Task description ::
Word for word, transcribe all of the records.

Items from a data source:
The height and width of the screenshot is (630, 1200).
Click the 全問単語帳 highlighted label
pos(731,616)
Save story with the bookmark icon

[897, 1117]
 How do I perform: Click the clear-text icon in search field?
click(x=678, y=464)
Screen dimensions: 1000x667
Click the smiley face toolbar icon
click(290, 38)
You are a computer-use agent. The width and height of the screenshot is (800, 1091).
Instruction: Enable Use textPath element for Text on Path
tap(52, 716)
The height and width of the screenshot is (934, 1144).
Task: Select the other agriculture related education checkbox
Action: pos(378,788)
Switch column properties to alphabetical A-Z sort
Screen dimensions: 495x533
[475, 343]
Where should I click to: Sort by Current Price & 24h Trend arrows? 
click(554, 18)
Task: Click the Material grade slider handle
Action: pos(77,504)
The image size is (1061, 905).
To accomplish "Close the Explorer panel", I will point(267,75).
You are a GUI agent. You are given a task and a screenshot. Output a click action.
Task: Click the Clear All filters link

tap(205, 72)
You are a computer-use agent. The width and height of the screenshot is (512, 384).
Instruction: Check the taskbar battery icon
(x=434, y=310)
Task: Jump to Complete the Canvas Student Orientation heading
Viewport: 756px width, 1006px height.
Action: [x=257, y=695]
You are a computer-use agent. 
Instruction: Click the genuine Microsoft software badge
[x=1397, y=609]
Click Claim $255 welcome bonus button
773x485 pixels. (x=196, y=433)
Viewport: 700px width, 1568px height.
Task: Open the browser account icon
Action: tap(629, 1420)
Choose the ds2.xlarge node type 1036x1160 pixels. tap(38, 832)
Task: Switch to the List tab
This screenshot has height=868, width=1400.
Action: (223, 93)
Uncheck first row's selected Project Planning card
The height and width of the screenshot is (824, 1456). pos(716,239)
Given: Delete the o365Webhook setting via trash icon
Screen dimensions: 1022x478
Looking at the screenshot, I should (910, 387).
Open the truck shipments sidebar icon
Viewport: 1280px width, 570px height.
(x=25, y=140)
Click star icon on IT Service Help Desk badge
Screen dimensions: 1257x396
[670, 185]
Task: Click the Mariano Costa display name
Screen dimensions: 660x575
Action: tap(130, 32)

Solution to this exercise ::
The height and width of the screenshot is (630, 1200).
Click the 全問単語帳 highlighted label
pos(731,616)
Save story with the bookmark icon

[897, 1117]
 How do I perform: Click the clear-text icon in search field?
click(x=678, y=464)
Screen dimensions: 1000x667
Click the smiley face toolbar icon
click(290, 38)
You are a computer-use agent. The width and height of the screenshot is (800, 1091).
Instruction: Enable Use textPath element for Text on Path
tap(52, 716)
The height and width of the screenshot is (934, 1144).
Task: Select the other agriculture related education checkbox
Action: pos(378,788)
Switch column properties to alphabetical A-Z sort
Screen dimensions: 495x533
[475, 343]
Where should I click to: Sort by Current Price & 24h Trend arrows? 
click(554, 18)
Task: Click the Material grade slider handle
Action: pos(77,504)
The image size is (1061, 905).
To accomplish "Close the Explorer panel", I will point(267,75).
You are a GUI agent. You are given a task and a screenshot. Output a click action.
Task: Click the Clear All filters link

tap(205, 72)
You are a computer-use agent. The width and height of the screenshot is (512, 384).
Instruction: Check the taskbar battery icon
(x=434, y=310)
Task: Jump to Complete the Canvas Student Orientation heading
Viewport: 756px width, 1006px height.
Action: [x=257, y=695]
You are a computer-use agent. 
Instruction: Click the genuine Microsoft software badge
[x=1397, y=609]
Click Claim $255 welcome bonus button
773x485 pixels. (x=196, y=433)
Viewport: 700px width, 1568px height.
Task: Open the browser account icon
Action: tap(629, 1420)
Choose the ds2.xlarge node type 1036x1160 pixels. tap(38, 832)
Task: Switch to the List tab
This screenshot has height=868, width=1400.
Action: (223, 93)
Uncheck first row's selected Project Planning card
The height and width of the screenshot is (824, 1456). pos(716,239)
Given: Delete the o365Webhook setting via trash icon
Screen dimensions: 1022x478
Looking at the screenshot, I should (910, 387).
Open the truck shipments sidebar icon
Viewport: 1280px width, 570px height.
(x=25, y=140)
Click star icon on IT Service Help Desk badge
Screen dimensions: 1257x396
[670, 185]
Task: Click the Mariano Costa display name
Screen dimensions: 660x575
Action: tap(130, 32)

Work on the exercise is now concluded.